Page excerpt>
Eating for a better world: Some questions and a guide
From Trophic Tales: The focus on the welfare of individual domesticated animals might be an extension of the modernist tendency to simplify and discriminate. The morality of living, eating, and dying is more complex than two-word slogans can prescribe. If we care about animals —wild or domesticated— we’ve to think in terms of entire ecosystems.
Valentina Amaral and Aurora Solá, Trophic Tales
“The banality of evil transmutes into the banality of sentimentality. The world is nothing but a problem to be solved by enthusiasm.”
—Teju Cole
It is not surprising that there are growing numbers of vegans and vegetarians worldwide who are becoming dogmatic about their food choices. Many aspects of the hyper-synthetic cityscapes we inhabit are disorienting to mammals such as ourselves. Over the last hundred years, our food systems have undergone drastic change. Food — that basic, life-igniting, community-building element — has become completely outsourced, processed, industrialized, and bland. Worse, animals are distorted and abused beyond recognition to produce it.
The meat we come across in cities looks less and less like a part of the animal it came from, and more like another factory product packaged in layers of thick plastic. We have become detached from the relationships we have formed with animals over thousands of years. We are conceptually isolated from trophic cascades. Eating animals in this context surely feels like cheating, since the only models we have for our relationships with them are our relationships with other people.
One by one, city dwellers awaken to the fact that their chicken no longer tastes or looks like chicken and that their bodies are dulled by the meat of the crippled, hormone- and antibiotic-stuffed animals we breed. They begin to feel a visceral, intellectual, and moral repulsion towards the animal products that everyone eats so flippantly.

Given data>
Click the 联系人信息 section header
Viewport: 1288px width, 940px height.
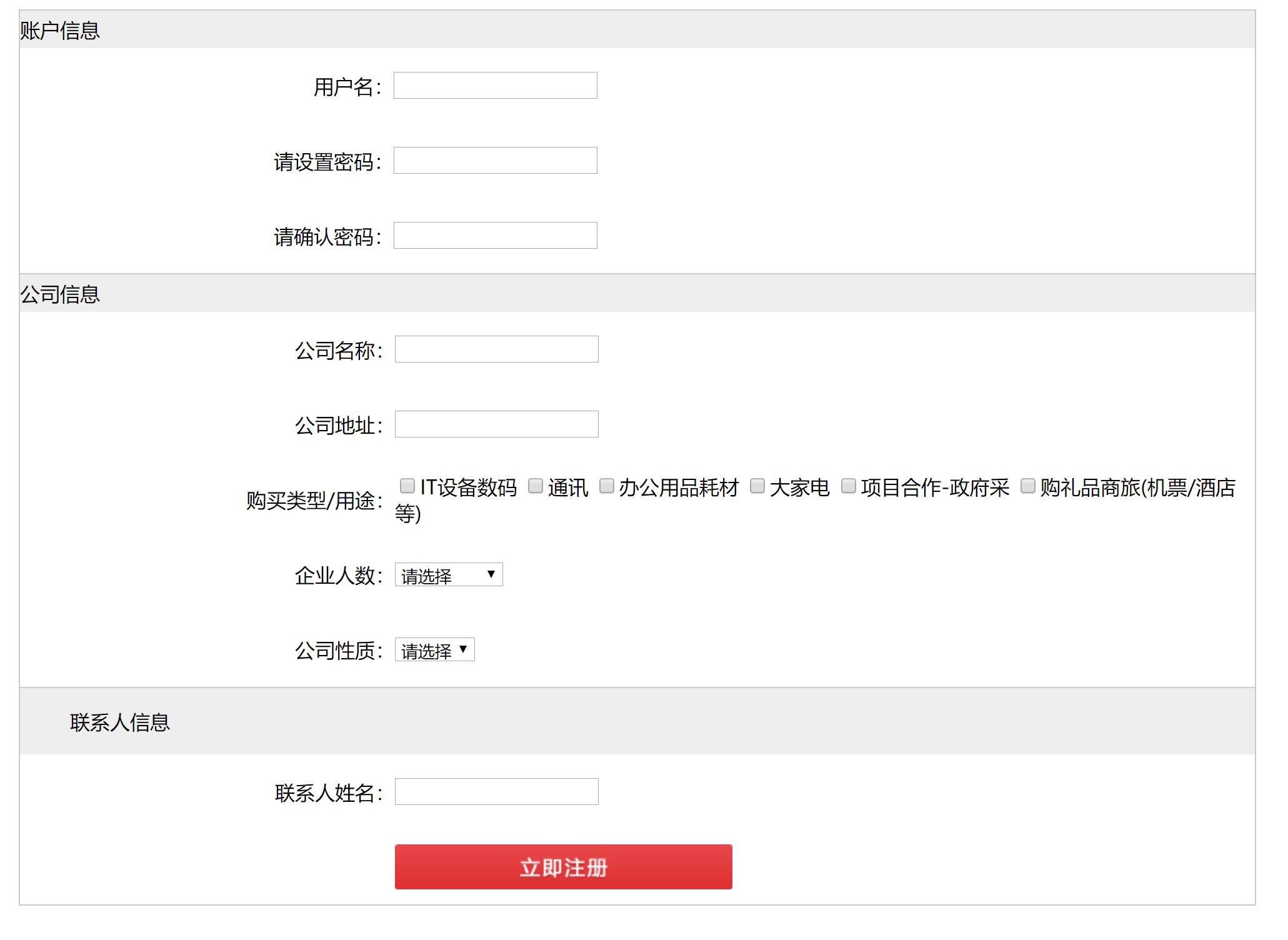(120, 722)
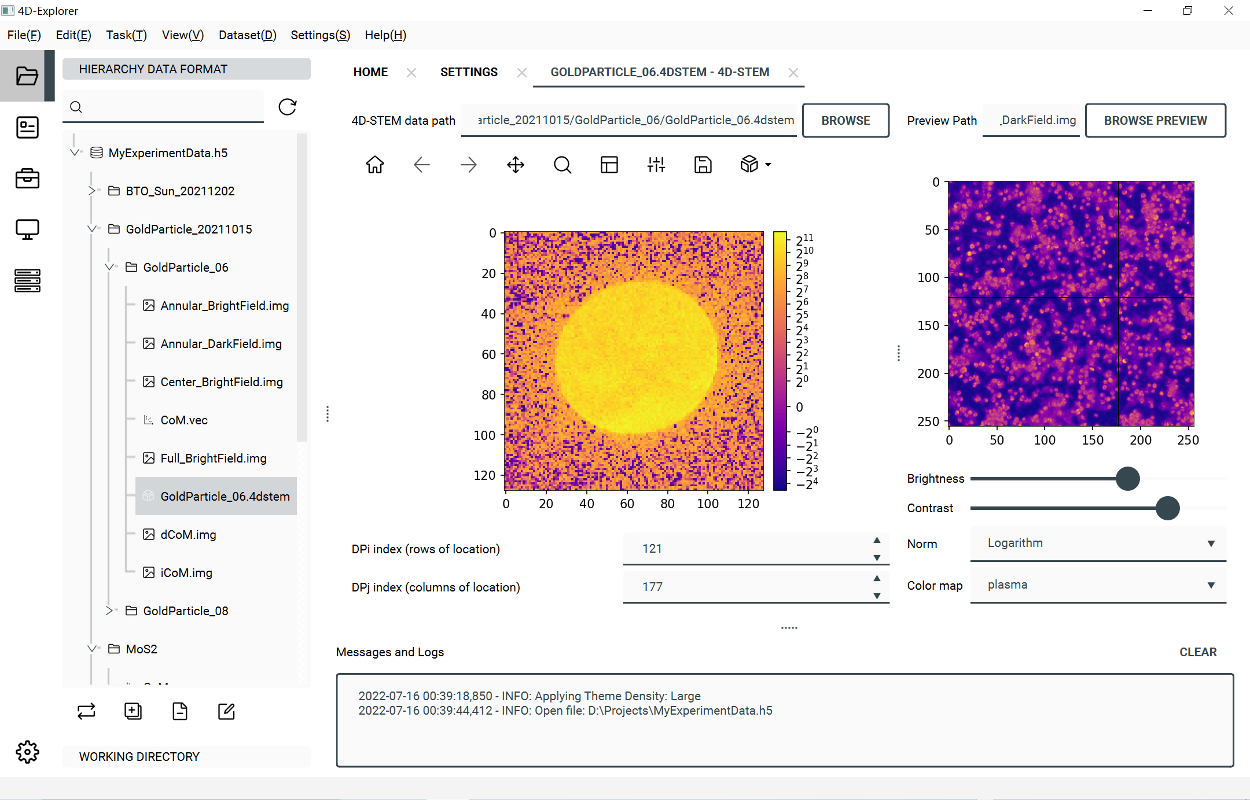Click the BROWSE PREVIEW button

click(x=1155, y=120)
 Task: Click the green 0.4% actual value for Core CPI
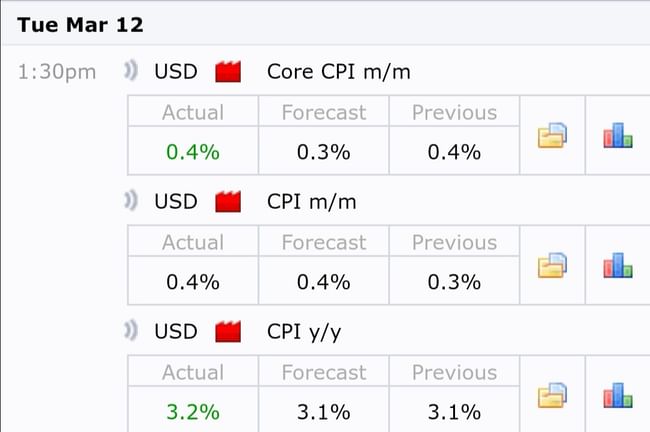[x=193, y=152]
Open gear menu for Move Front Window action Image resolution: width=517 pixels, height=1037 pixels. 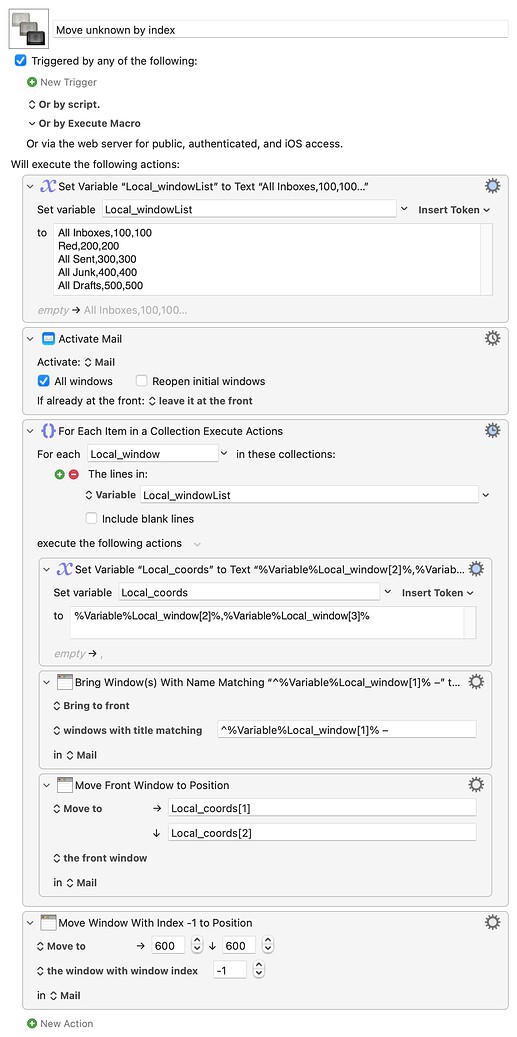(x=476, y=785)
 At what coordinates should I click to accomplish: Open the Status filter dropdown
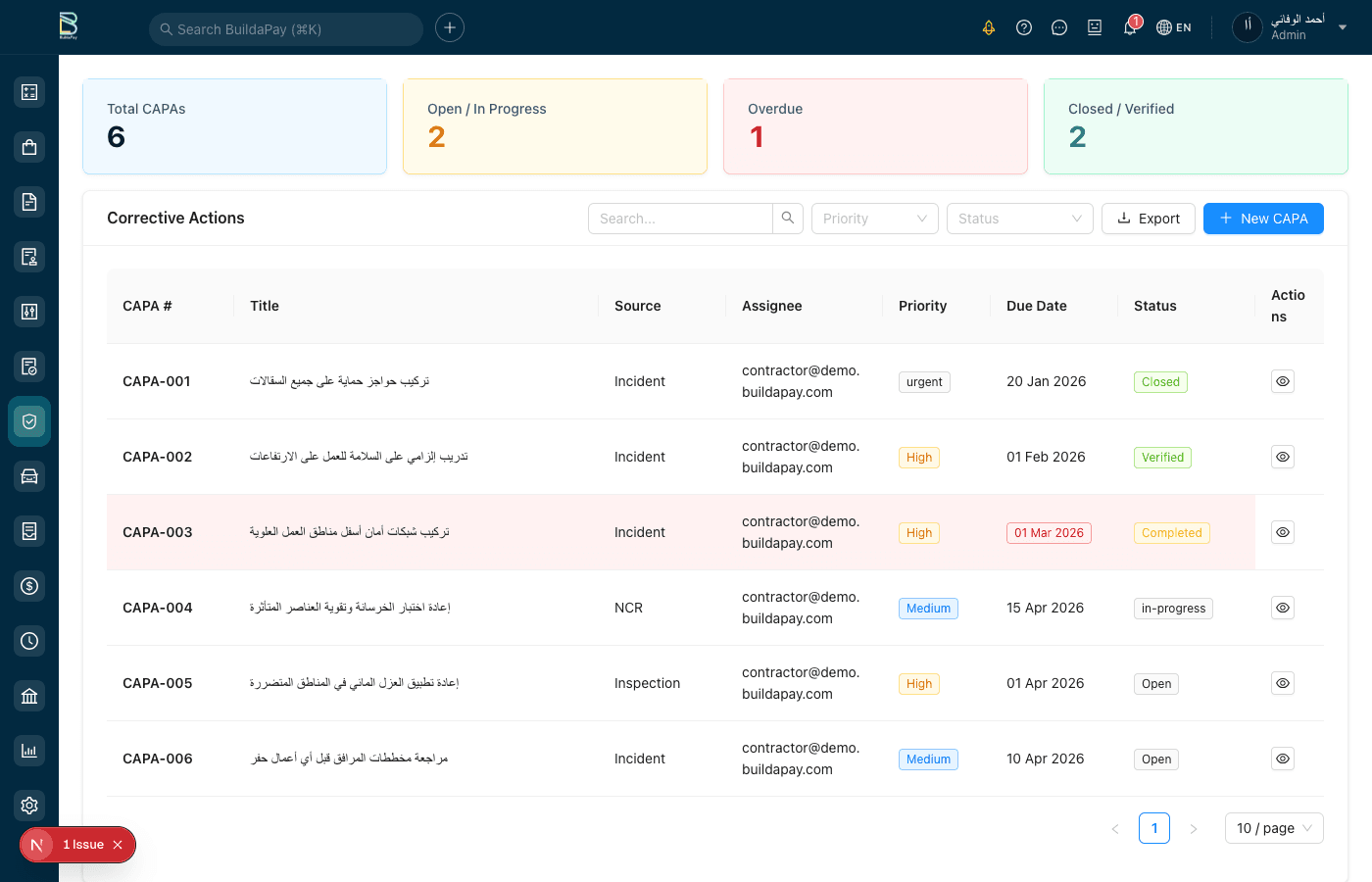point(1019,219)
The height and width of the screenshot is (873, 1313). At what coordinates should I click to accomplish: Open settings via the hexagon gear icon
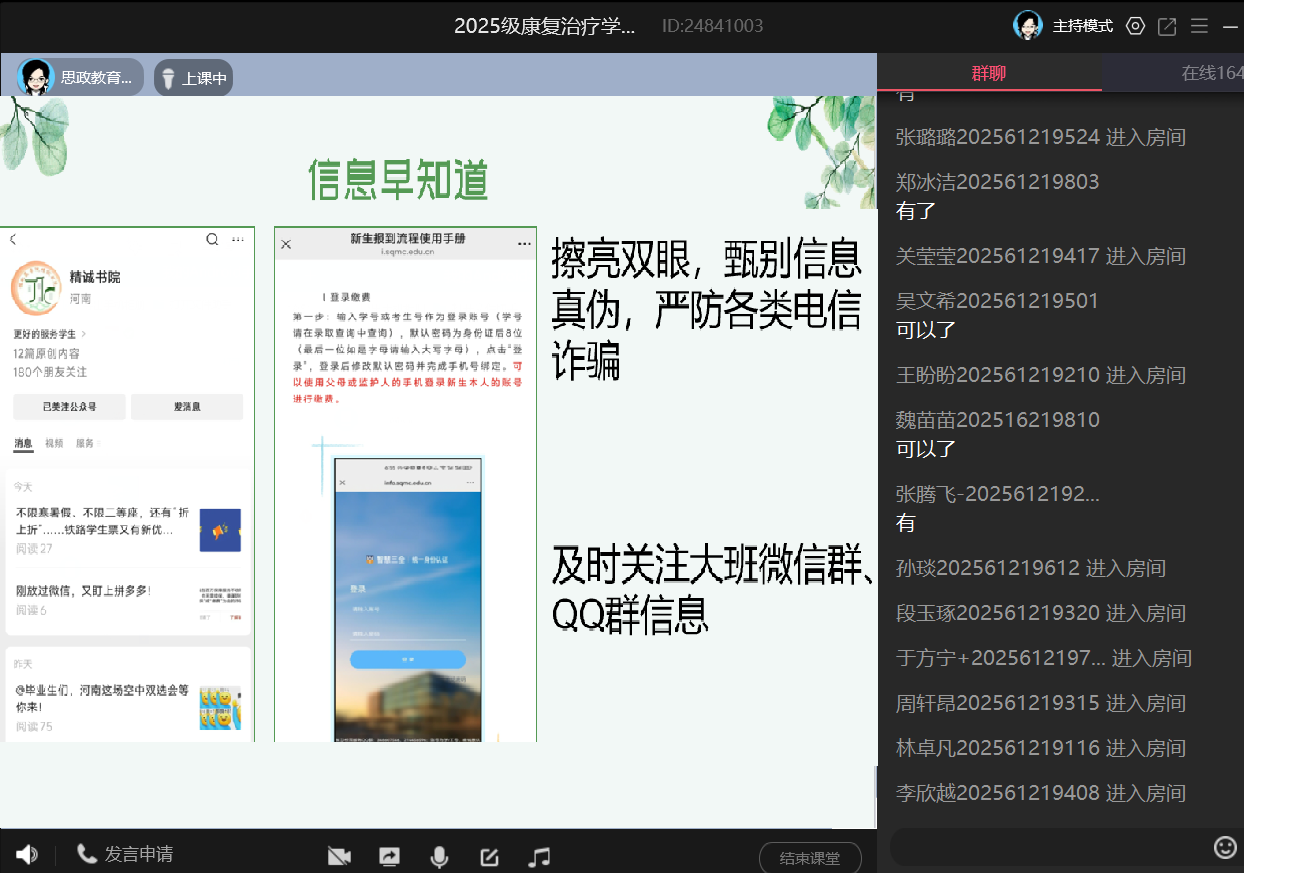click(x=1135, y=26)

Work to be completed> Using the essay on eating, mark each statement yes or no, quoting the words that decide it: (a) food systems have changed drastically over the past century; (b) the number of vegans and vegetarians worldwide is shrinking; (c) meat found in cities looks more and more like part of the animal it came from. The entries that come after the essay on eating are separate material and have no connection to it.

The answer>
(a) Yes: "Over the last hundred years, our food systems have undergone drastic change."
(b) No: "there are growing numbers of vegans and vegetarians worldwide"
(c) No: "looks less and less like a part of the animal it came from"